--- ELENCO DEI COMPITI ---
[a] Elenchi tutte le persone nominate nel testo che segue.
[b] Estragga dal testo tutto ciò che va da "Ciò significa che" fino a "deve essere estinto.".

Faccio un giro largo – e
possibilmente basso - per proporre la lettura di un pezzo forte che ha per
titolo – chilometrico - “Solo frutta per
ricchi o low cost così anche i banchi del mercato raccontano la fine del ceto
medio”. Ché, detta così, è quanto di meglio si possa pensare e dire
sull’appiattimento sociale che nei decenni passati aveva illuso i più.
Scomparsa delle classi sociali, tutti a banchettare allegramente. Mi aiuta a
fare quel giro largo – e non sempre basso - Giorgio Agamben con quella Sua
riflessione postata sul sito “Lo straniero” del 29
di aprile 2013. Titolo di quella riflessione “Benjamin e il capitalismo”. Scriveva Giorgio Agamben: Una
società la cui religione è il credito, che crede soltanto nel credito, è
condannata a vivere a credito. Robert Kurz ha illustrato la trasformazione del capitalismo ottocentesco,
ancora fondato sulla solvenza e sulla diffidenza rispetto al credito, nel capitalismo
finanziario contemporaneo. “Per il capitale privato ottocentesco, con i suoi
proprietari personali e con i relativi clan familiari, valevano ancora i
principi della rispettabilità e della solvenza, alla luce dei quali il sempre
maggior ricorso al credito appariva quasi come osceno, come l’inizio della
fine. (…). Il capitale produttivo di interessi era naturalmente fin dall’inizio
indispensabile per il sistema che si stava formando, ma non aveva ancora una
parte decisiva nella riproduzione capitalistica complessiva. Gli affari del
capitale ‘fittizio’ erano considerati tipici di un ambiente di imbroglioni e di
gente disonesta, al margine del capitalismo vero e proprio… (…). Nel corso del
XIX secolo, questa concezione patriarcale si è completamente dissolta e il
capitale aziendale fa oggi ricorso in
misura crescente al capitale monetario, preso in prestito dal sistema bancario.
Ciò significa che le aziende, per poter continuare a produrre, devono per così
dire ipotecare anticipatamente quantità sempre maggiori del lavoro e della
produzione futura. Il capitale produttore di merci si alimenta fittiziamente
del proprio futuro. La religione capitalista, coerentemente alle tesi di
Benjamin, vive di un continuo indebitamento, che non può né deve essere estinto.

--- REGISTRAZIONI ---
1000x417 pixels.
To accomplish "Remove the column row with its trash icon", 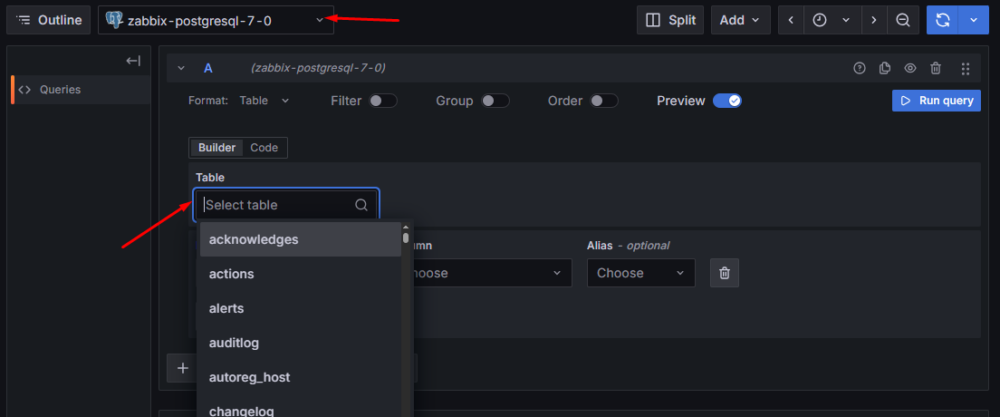I will point(725,273).
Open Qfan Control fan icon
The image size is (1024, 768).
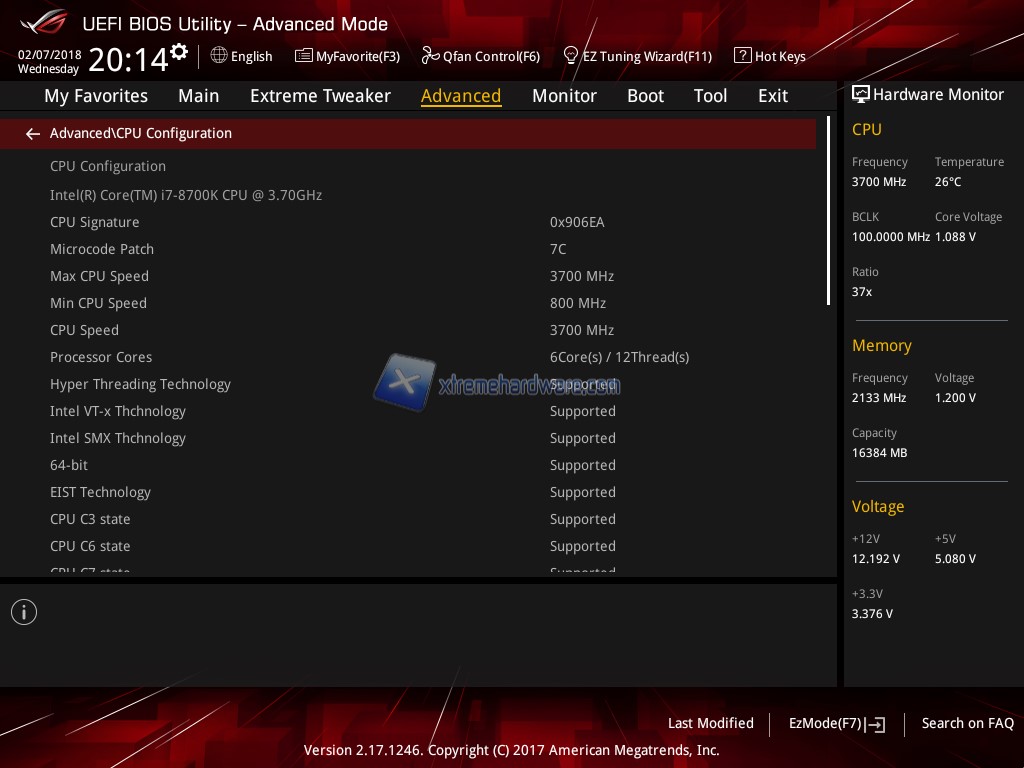(430, 56)
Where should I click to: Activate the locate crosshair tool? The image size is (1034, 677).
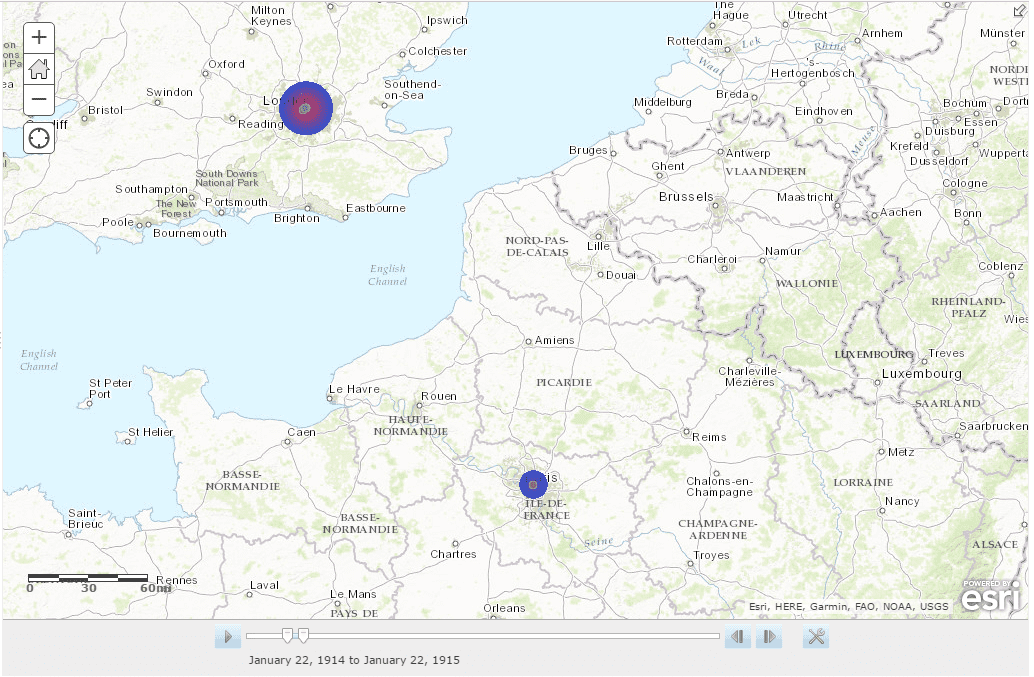(x=38, y=137)
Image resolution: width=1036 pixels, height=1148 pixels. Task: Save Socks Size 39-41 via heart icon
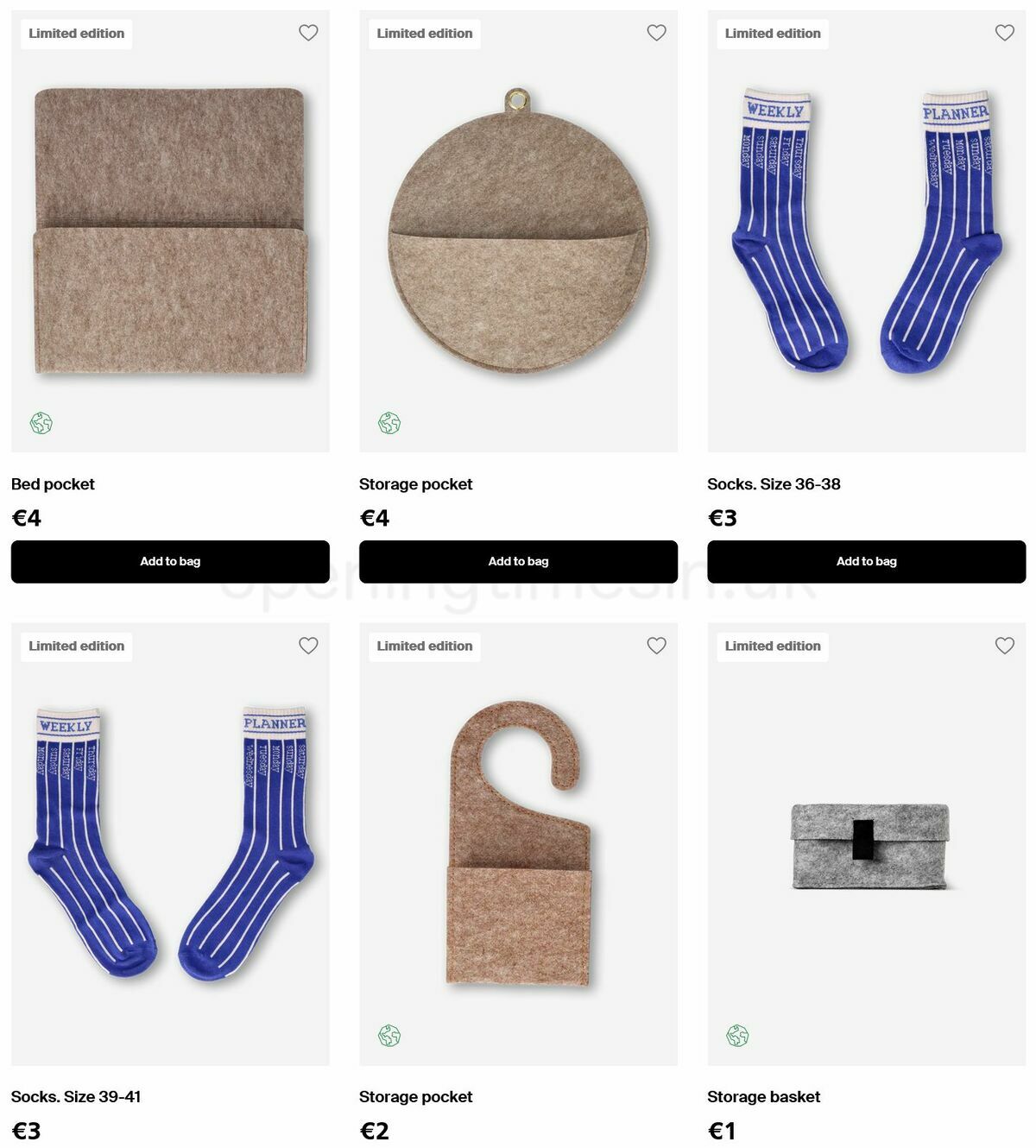308,646
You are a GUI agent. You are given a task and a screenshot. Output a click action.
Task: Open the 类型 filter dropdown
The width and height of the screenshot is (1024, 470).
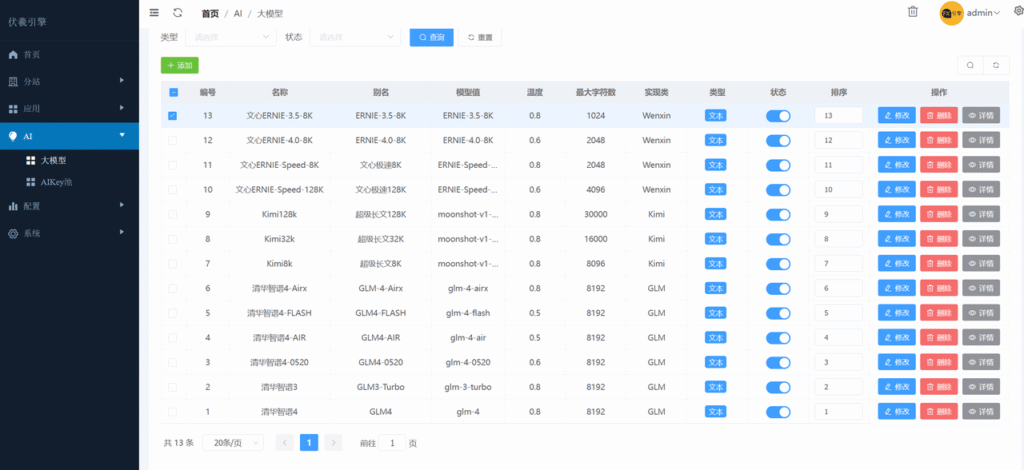click(x=230, y=37)
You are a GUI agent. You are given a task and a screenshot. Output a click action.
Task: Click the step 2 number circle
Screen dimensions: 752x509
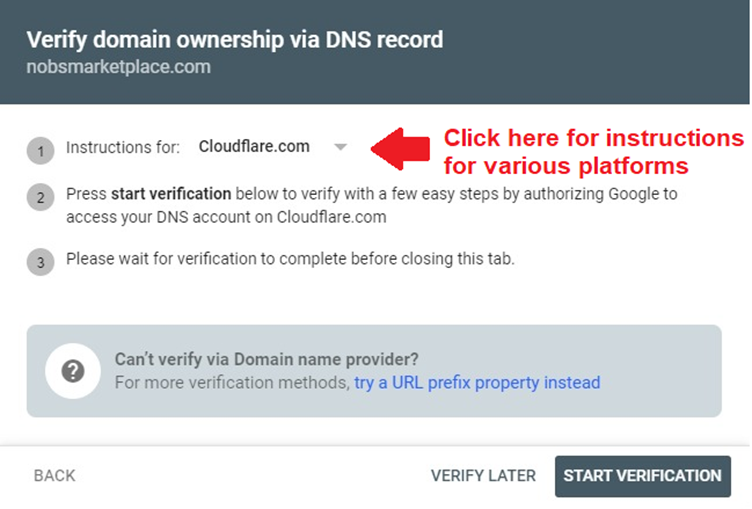pos(40,198)
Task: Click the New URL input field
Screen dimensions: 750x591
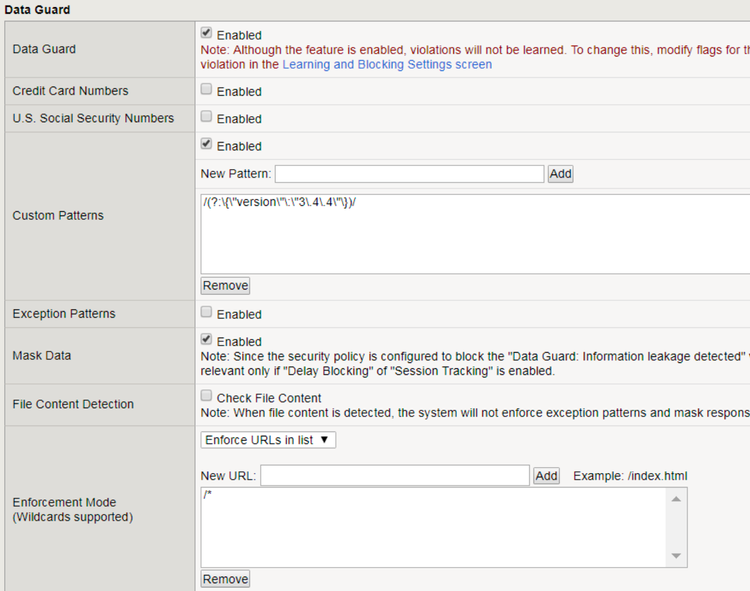Action: coord(394,476)
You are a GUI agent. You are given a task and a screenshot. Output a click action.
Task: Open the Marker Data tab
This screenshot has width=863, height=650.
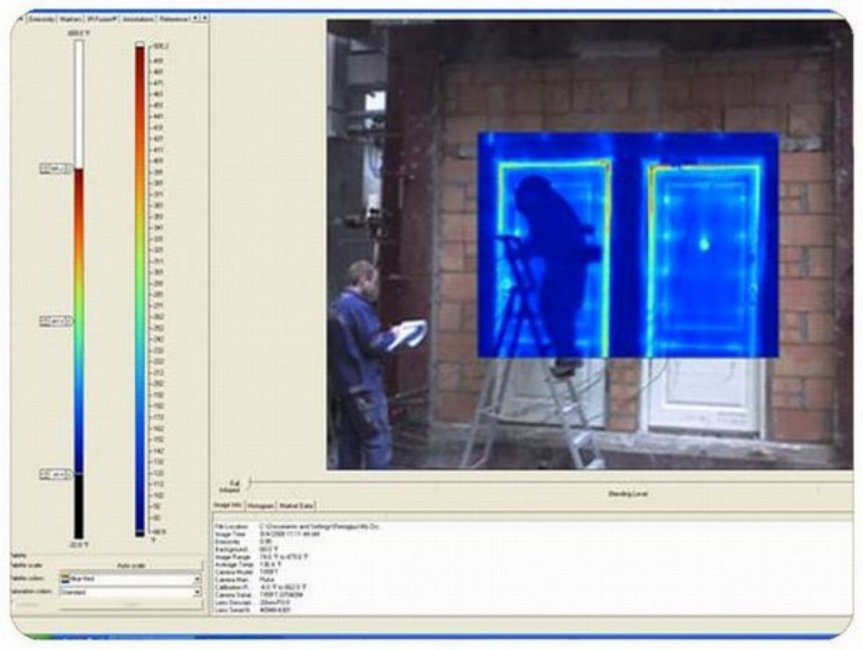click(295, 507)
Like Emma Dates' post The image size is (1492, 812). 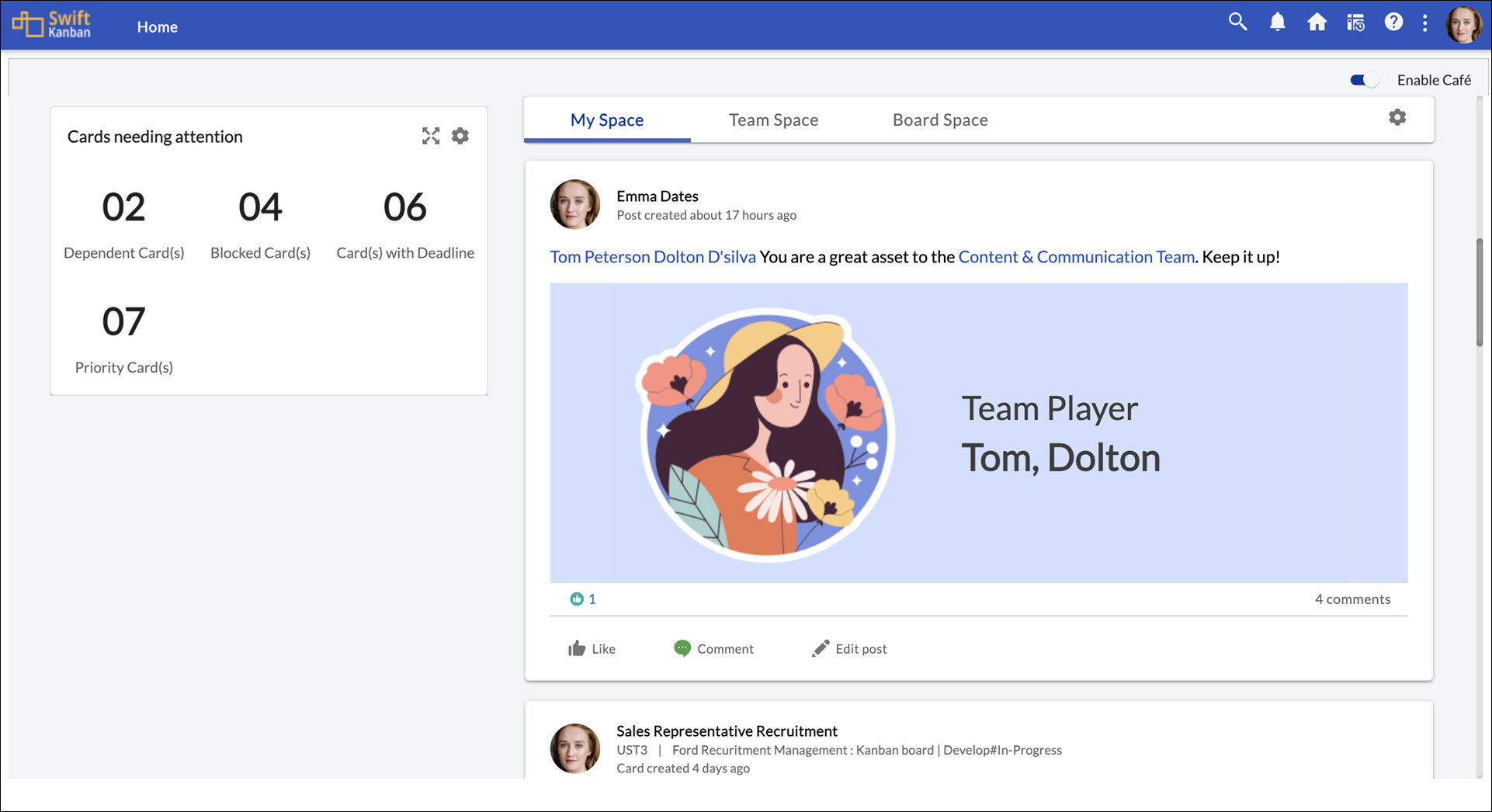tap(592, 649)
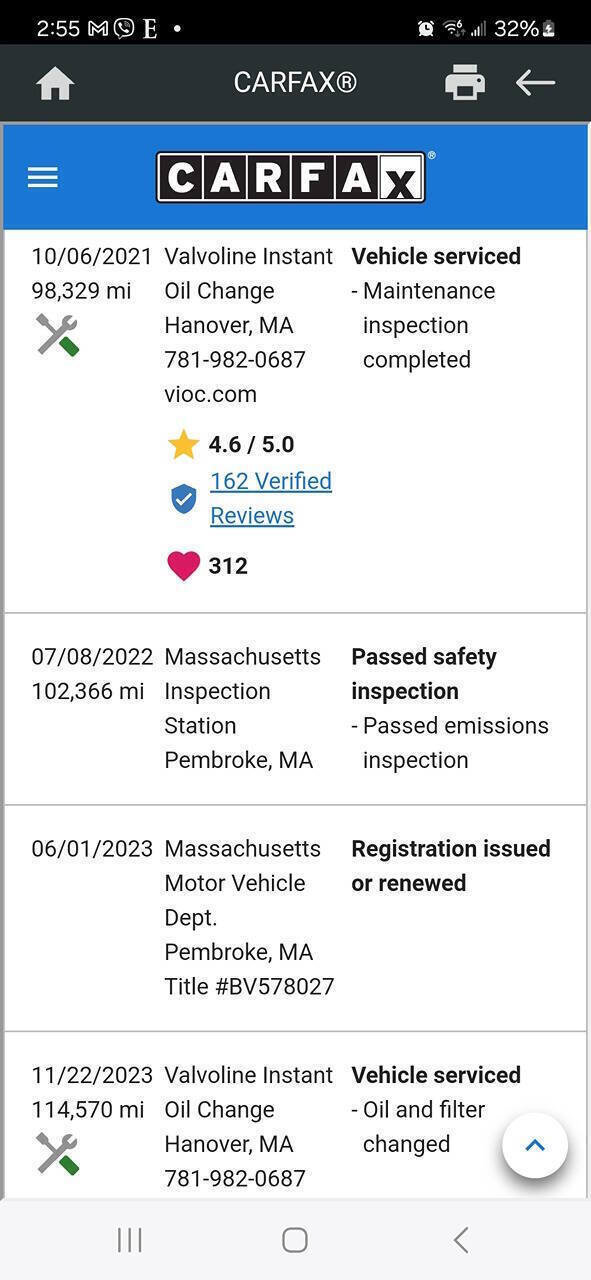
Task: Tap the vioc.com website text
Action: (x=210, y=394)
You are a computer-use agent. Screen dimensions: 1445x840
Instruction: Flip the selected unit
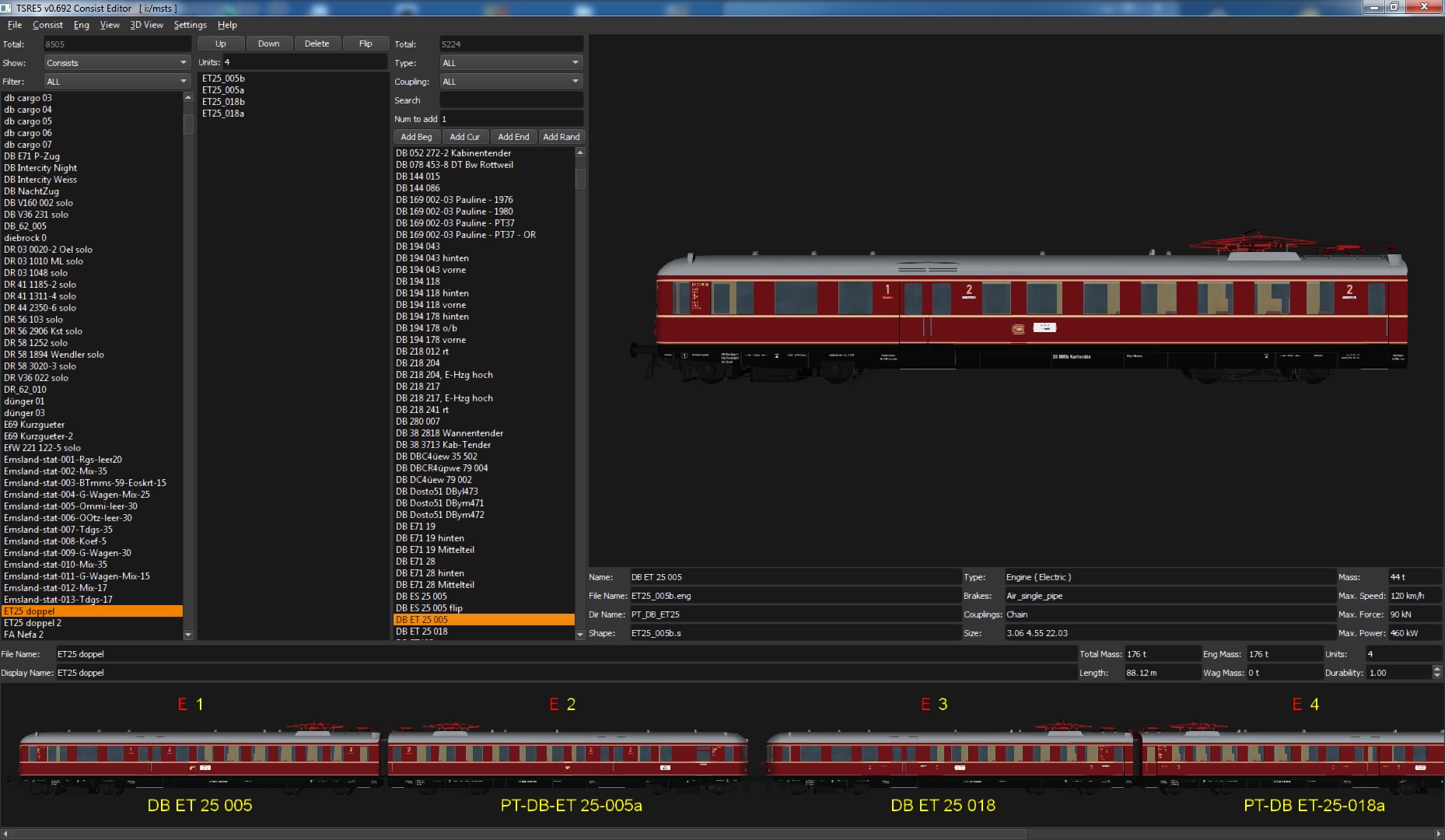(x=365, y=44)
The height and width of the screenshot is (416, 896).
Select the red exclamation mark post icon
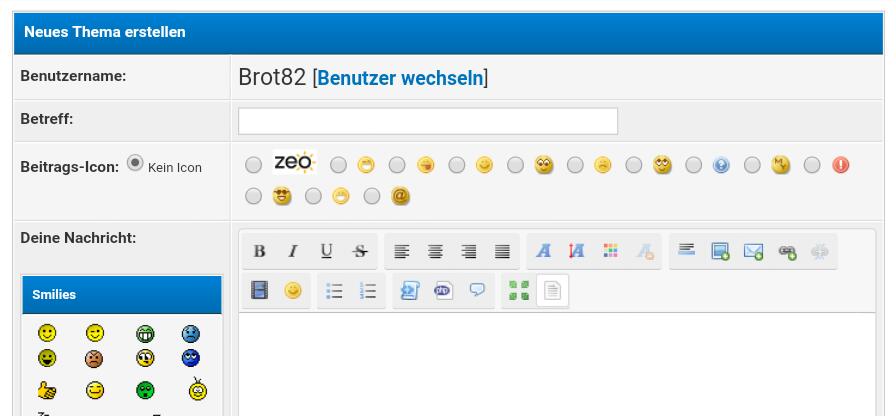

--- SOLUZIONI DEI COMPITI ---
[a]
Giorgio Agamben
Robert Kurz
Benjamin

[b]
Ciò significa che le aziende, per poter continuare a produrre, devono per così
dire ipotecare anticipatamente quantità sempre maggiori del lavoro e della
produzione futura. Il capitale produttore di merci si alimenta fittiziamente
del proprio futuro. La religione capitalista, coerentemente alle tesi di
Benjamin, vive di un continuo indebitamento, che non può né deve essere estinto.